::: EXTRAIT DU TEXTE :::

L’Acadie est une presqu’île située au nord-est de la Nouvelle-Angleterre. A son territoire, on peut y ajouter également la large bande de terre qui la relie au continent américain par l’isthme de Chignecto (1). Les Français sont les premiers européens à s’établir en Acadie, et cela dés 1606. Ils y établissent notamment un des plus grands comptoirs français du nouveau monde : Port-Royal. Mais c’est compter sans l’expansionnisme des Britanniques qui, dés 1613, par l’intermédiaire de sir Samuel Argall, mènent des campagnes destructrices contre les établissements français de Pentagouet, Sainte Croix et Port-Royal. La couleur est annoncée : le combat sera rude pour les Acadiens désirant rester fidèles à la Couronne.
A la suite des multiples contestations du Roi-Très-Chrétien revendiquant l’inviolabilité de ses territoires de Nouvelle-France, les Britanniques abandonnent, à contrecœur, leurs incursions en 1614. En 1635, la faible population française d’Acadie (elle a atteint à son apogée, au milieu du 18ème siècle, environ 12,000 personnes), comprenant qu’il serait plus sûr de regrouper leurs forces en un comptoir unique, concentre son action de développement sur la très prospère côte occidentale de la presqu’île (l’Acadie péninsulaire) et sur la cité de Port-Royal.

En 1672, quand reprennent les heurts avec les Britanniques, Port-Royal est la capitale d’une riche province, bien aménagée et irriguée par les colons français et leurs amis autochtones. En fait, les Acadiens, bien que très inférieurs en nombre à leurs voisins anglais (1 pour 10 environ) exploitent de meilleures terres, des zones côtières très poissonneuses et ils ont réussi à s’attirer la sympathie des indiens Micmacs et Abénakis qui haïssent les Britanniques et leur politique de colonisation complètement opposée à celle d’intégration des Français.

::: INFORMATIONS FOURNIES :::

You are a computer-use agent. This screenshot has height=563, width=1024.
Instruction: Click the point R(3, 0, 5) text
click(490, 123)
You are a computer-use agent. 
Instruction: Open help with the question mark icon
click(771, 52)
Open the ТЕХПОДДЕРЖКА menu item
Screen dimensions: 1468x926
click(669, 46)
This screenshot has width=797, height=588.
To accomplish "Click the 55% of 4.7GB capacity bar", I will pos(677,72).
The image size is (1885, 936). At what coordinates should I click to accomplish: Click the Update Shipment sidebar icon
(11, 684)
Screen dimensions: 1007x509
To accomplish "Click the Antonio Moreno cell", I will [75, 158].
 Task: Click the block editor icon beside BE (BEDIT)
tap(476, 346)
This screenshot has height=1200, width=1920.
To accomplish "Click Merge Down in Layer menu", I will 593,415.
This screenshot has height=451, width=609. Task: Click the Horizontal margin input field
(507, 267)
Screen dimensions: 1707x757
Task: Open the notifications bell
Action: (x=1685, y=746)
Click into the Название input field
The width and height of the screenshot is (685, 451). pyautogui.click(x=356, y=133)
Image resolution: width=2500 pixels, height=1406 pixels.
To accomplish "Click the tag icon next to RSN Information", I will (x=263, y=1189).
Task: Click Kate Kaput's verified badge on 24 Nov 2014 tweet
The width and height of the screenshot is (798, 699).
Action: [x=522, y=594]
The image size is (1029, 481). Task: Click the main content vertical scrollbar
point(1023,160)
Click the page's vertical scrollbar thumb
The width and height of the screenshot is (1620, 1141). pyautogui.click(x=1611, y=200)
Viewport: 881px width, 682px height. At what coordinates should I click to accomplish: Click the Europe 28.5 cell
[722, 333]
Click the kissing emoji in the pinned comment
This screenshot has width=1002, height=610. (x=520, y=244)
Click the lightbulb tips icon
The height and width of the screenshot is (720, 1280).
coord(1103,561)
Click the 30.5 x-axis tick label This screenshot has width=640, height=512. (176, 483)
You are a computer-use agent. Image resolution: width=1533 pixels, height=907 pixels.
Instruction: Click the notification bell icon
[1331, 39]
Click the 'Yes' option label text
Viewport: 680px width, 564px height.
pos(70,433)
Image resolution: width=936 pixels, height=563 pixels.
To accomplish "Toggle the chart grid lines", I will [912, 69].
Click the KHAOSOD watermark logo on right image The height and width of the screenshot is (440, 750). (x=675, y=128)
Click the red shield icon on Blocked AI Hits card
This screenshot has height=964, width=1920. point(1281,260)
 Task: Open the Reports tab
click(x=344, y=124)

:::

§ CONSIGNE
Veuillez relever toutes les années écrites en chiffres dans l'extrait sur l'Acadie.

§ RÉPONSE COMPLÈTE
1606, 1613, 1614, 1635 et 1672.